Over many years on, research in education has tended to shift to empirical studies such as testing hypothesis, conducting surveys, and carrying out experiments. According to Omoteso and Popoola (Vasudev 2003D) out of a sample of 132 postgraduate thesis topics carried out at the Faculty of Education of the Obafemi Awolowo University between 1985 and 1984, 118 were empirical, making use of tests, questionnaires and carrying out somewhat complicated statistical ratiocination. The general concerns were the comparisons of methods, relating performance to different variables, curriculum development, and assessing the effects of one or more variables on another variable or set of variables. Others were in the areas of attitudes, personality, and behaviour change. Two of the said studies qualify as classroom observation research.

Obviously modern scholarship does not attach much importance to self-realization. Applied Vedic science (Prabhupada 1997) asseverates that due to the wrong type of education being imparted to students in our universities, boys and girls all over the world have no self-restraint or self-control, and therefore, have become a source of “headache” to their elders. Thus Sri Isopanisad (Prabhupada 1997) very strongly warns that the culture of nescience is different from that of knowledge. The tertiary institutions are so to speak centers of nescience only. Consequently the arms race soars. More than a few university students today are virtually devoid of moral and supramundane principles in interpersonal and human relations. This is attributable to the fact that our early childhood education emphasized only on the culture of nescience (Vasudev 2003D).

Applied Vedic science (Wolf 1999; Prabhupada 1997) posits that only one who can learn nescience and self-realization side by side can transcend the influence of the gunas, or ‘modes of material nature’. These gunas force the embodied soul to act even against his/her better judgment. Education system devoid of self-realization generates intellectual animalism. Applied Vedic science (Prabhupada 2003) avers:
     ahara-nidra-bhaya-maithunam ca
samanyam etat pasubhir naranam
dharmo hi tesam adhiko viseso
dharmena hinah pasubhih samanah
Both animals and men share the activities of eating, sleeping, mating and defending.
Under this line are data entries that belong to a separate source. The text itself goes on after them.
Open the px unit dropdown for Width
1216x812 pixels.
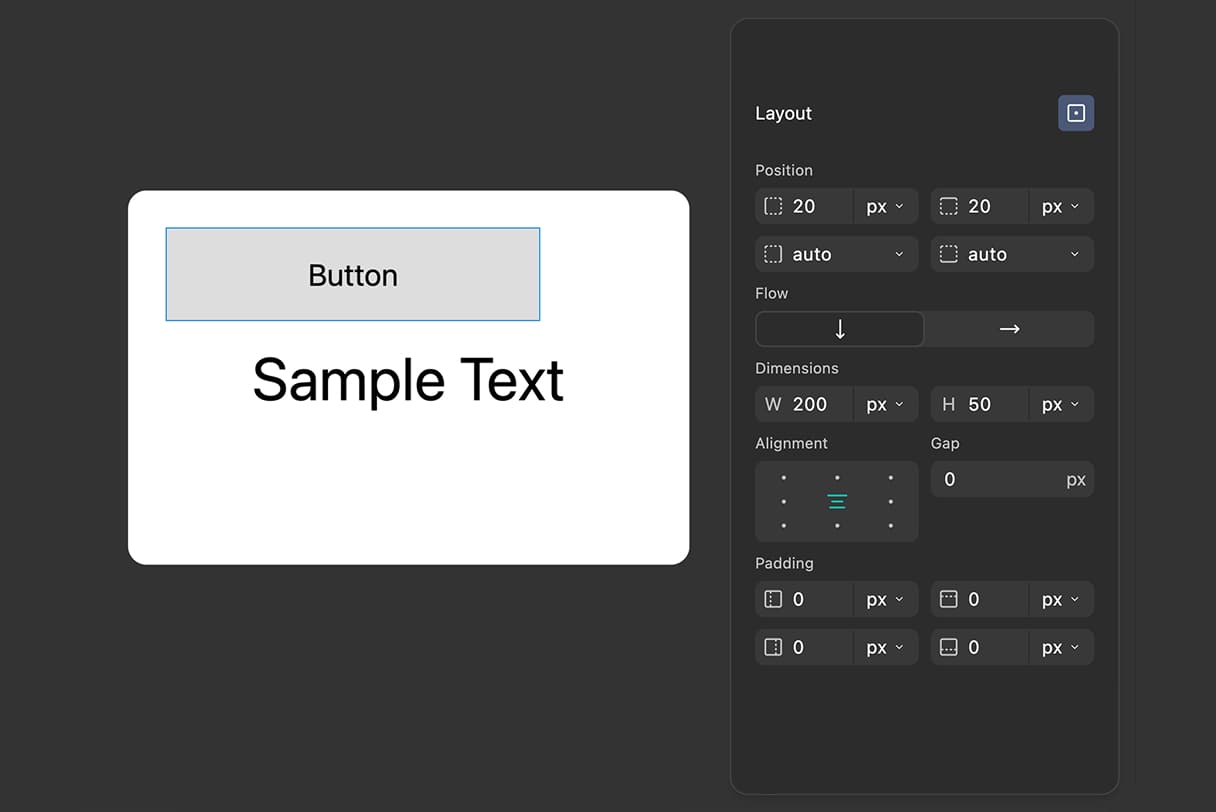click(x=885, y=404)
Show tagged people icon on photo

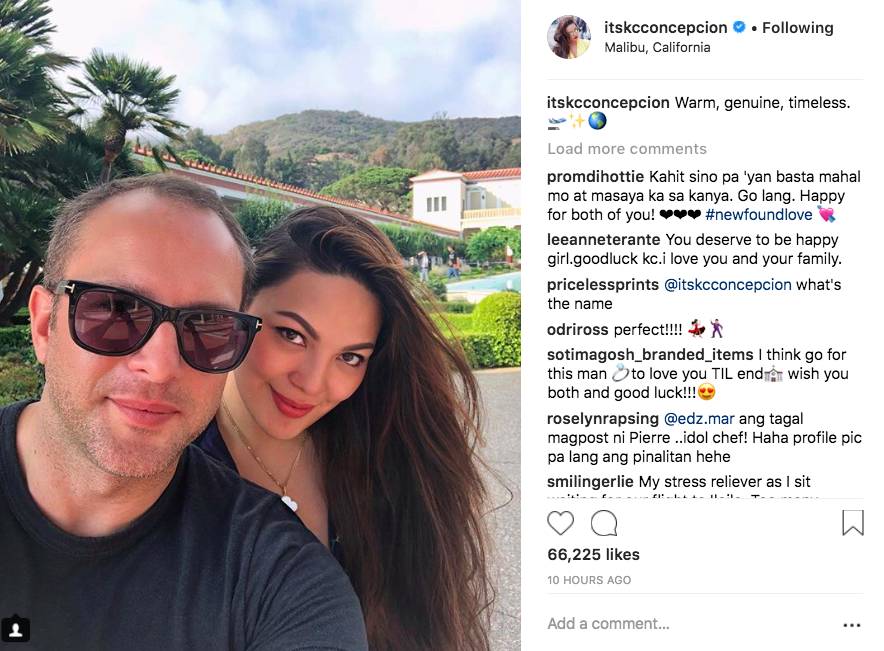[x=15, y=629]
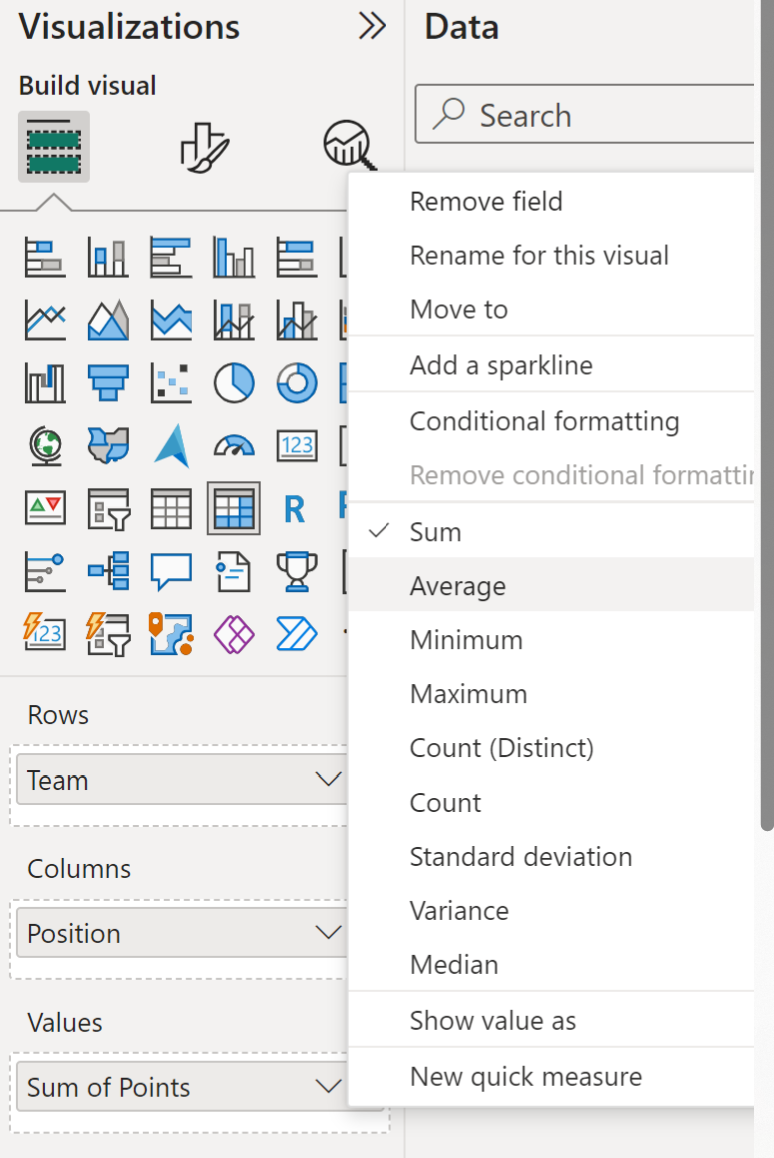Select the pie chart visual icon
Image resolution: width=774 pixels, height=1158 pixels.
click(x=234, y=383)
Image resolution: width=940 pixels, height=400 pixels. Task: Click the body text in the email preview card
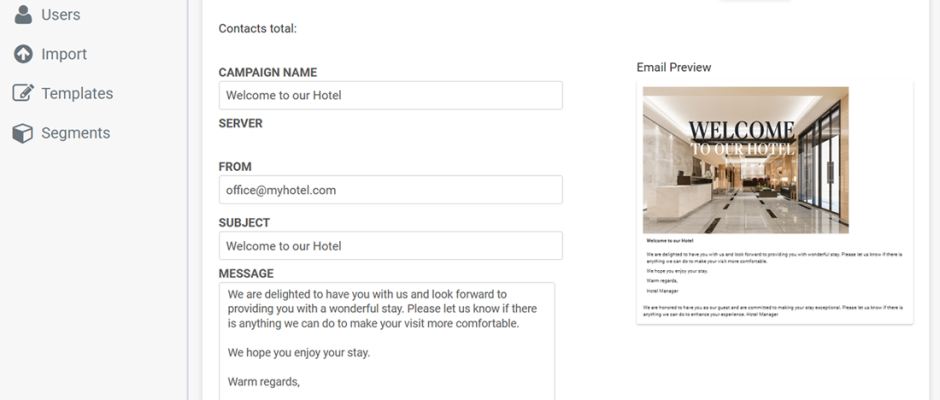click(x=774, y=277)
But the special property of the humans is that they are able to engage in supramundane life. Therefore, without anti-material culture, humans are on the level of animals.

In other words, without incorporating self-realization in our schools curricular, especially in foundational stage of education, we would succeed only in engendering a polished bestial culture.
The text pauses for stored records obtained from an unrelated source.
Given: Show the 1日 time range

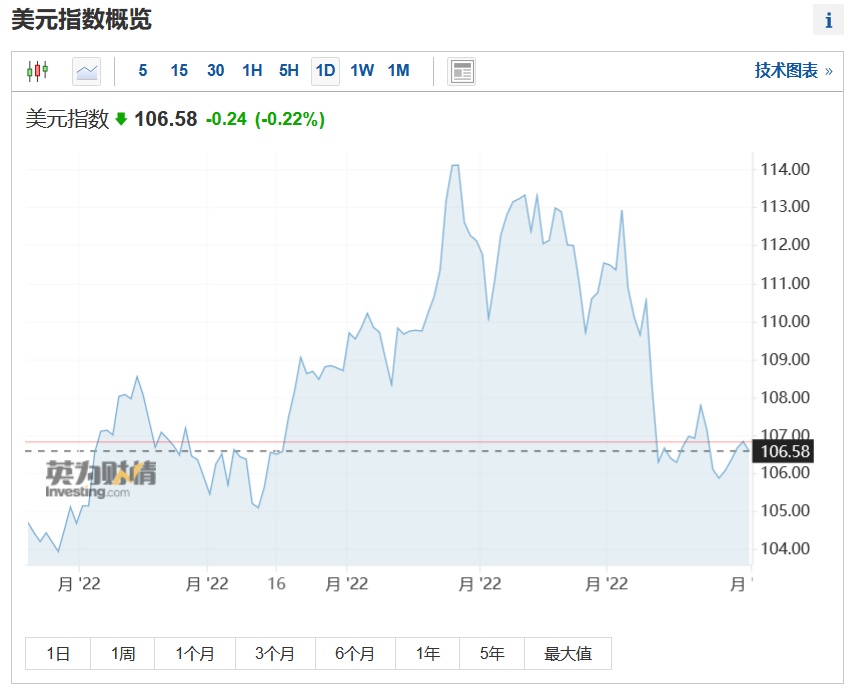Looking at the screenshot, I should 58,654.
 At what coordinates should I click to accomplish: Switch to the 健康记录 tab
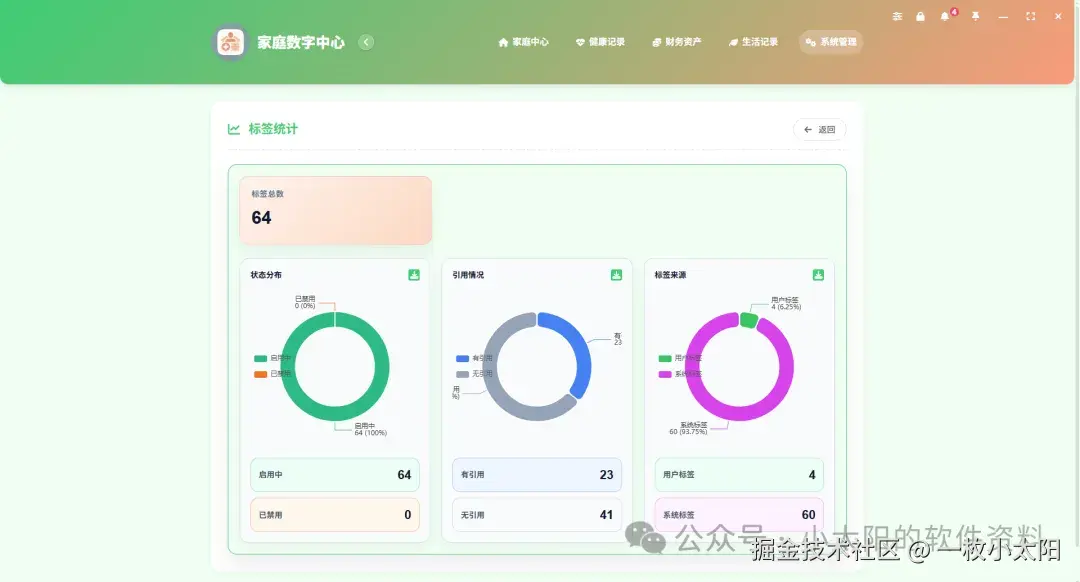[601, 42]
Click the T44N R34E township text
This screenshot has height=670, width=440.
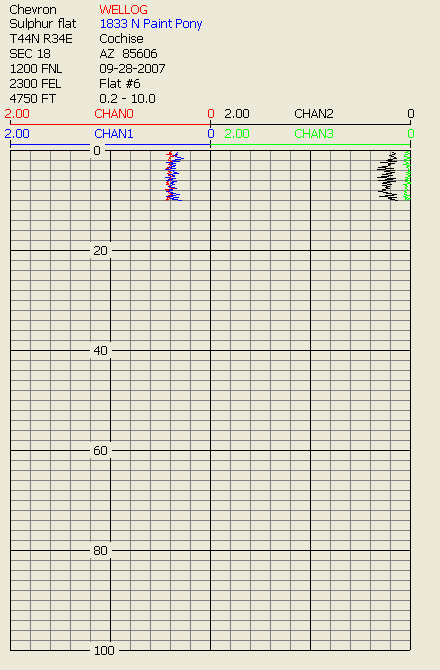click(41, 39)
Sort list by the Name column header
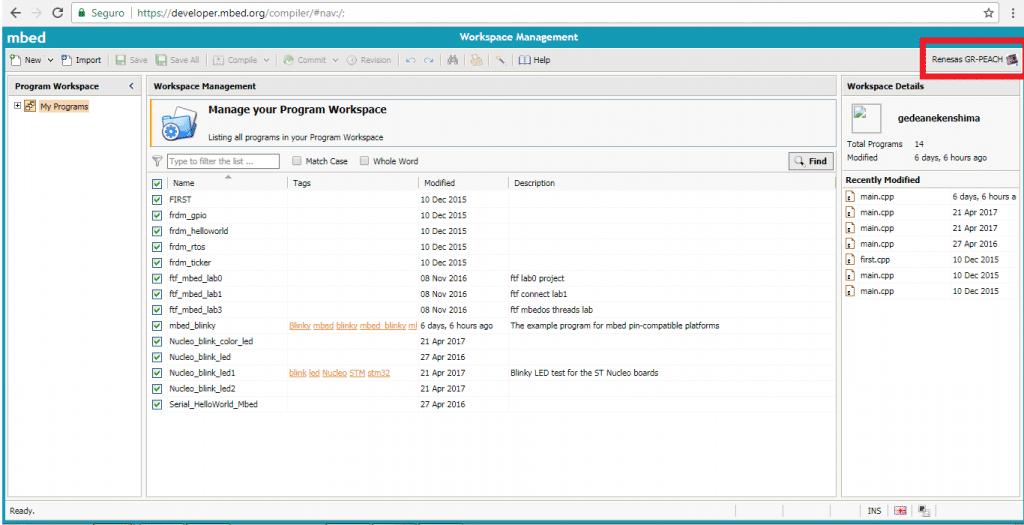 183,183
The prognosis and cure of HIV/AIDS seems to have eluded Western medicine.  The future of mankind is endangered as far as HIV/AIDS is concerned. AIDS has turned 1 million Nigerian children to orphans and obliterated the social system. The ray of hope would be sex abstinence. Vaisnava education of the Hare Krishna Movement provides time tested methodology of prevention via abstinence and pretty numbers of Nigerians have had their lives transformed for better through the Hare Krishna educational and social welfare programs. Sonic therapeutic approach to sex abstinence as enshrined in Vaisnava education is undoubtedly immunity to HIV infection and stops the worries of HIV/AIDS.

On daily basis the Hare Krishnas serve free vegetarian meals to all and sundry who visit any of their 12 major centers in Nigeria. The food distribution is extended to motherless babies, destitute, and People Living With AIDS (PLWA) and other HIV/AIDS related victims homes.  Over two million plates of vegetarian meals were served out to the public including PLWA and other HIV/AIDS related victims in 1995-2000 (Bhakti-Dhira 2008). In 1995-2000, 2,541 people benefited from the Hare Krishna Vaisnava education program. The Hare Krishnas in Nigeria have been of tremendous assistance in mitigating the social menace of HIV/AIDS through their educational and social welfare services.